Learning Objective 1: The learner will be able to recognize hospitalization is impacted to change in healthy lifestyle among elderly and the related factors associated with these changes.
Learning Objective 2: The learner will be able to recognize the influence of family about changing of healthy lifestyle among elderly after hospitalization.
Methods: A Prospective design and mix data approach was adopted. We purposively selected 60 patients who were 65 years and older from the general inpatient service at a medical center.

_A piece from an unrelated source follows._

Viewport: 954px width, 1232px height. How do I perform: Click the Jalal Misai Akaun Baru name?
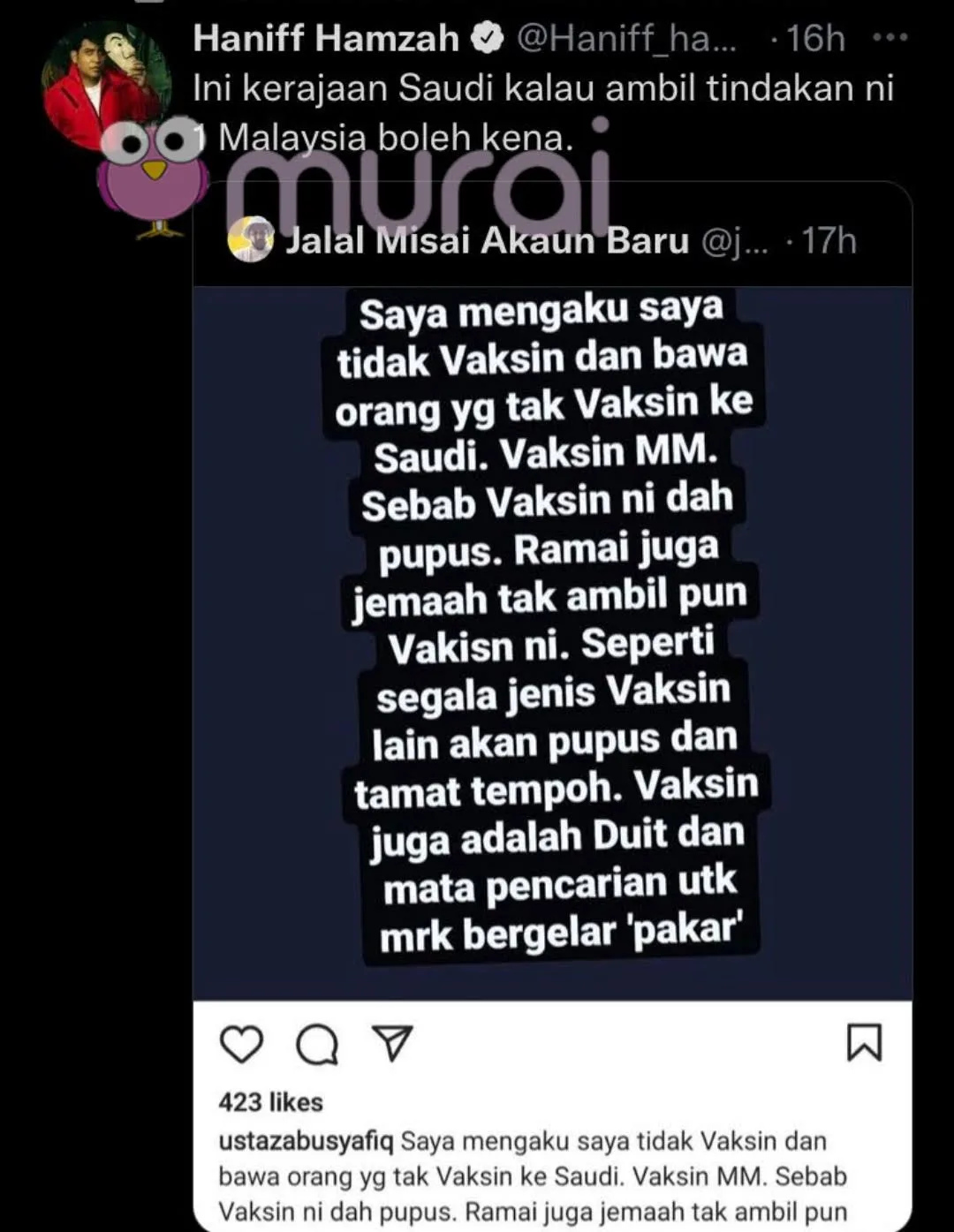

A structured healthy lifestyle questionnaire was conducted by face to face interview from admission and three months after discharge.
Results: Total scores of healthy lifestyle were improved after hospitalization (19.4±1.8 vs 20.3±1.5, p≦.o1), especially in good eating habits, safety of medicines usage and smoking. Patients who were younger and financially sufficient performed better in good eating habits (77.4±6.7 vs 73.8±4.4, p≦.o5; 69.2% vs 34%, p≦.o5, respectively). Patients who were unemployed, with three or more chronic diseases but shorter period of hospitalization performed better in safety of medicines usage (84.4% vs 60%, p≦.o5; 59.1% vs 33.3%, p≦.o5; 6.5±5.3 vs 10.4±6.1, p≦.o1, respectively). Although the amount of exercise was not significant, patients who were financially sufficient, better diagnosis, with more than three chronic diseases, lower comorbidity score, first admission, less frequency of admission during the past three years, longer duration during last admission and on readmission tended to exercise after hospitalization. Moreover, the qualitative data indicated assistance from family after hospitalization was the most helpful in improving healthy lifestyle.
Conclusion: The result of this study may provide information for clinicians to pay more attention to frail elderly and collaborate with their family to improve the healthy lifestyle of elderly after hospitalization.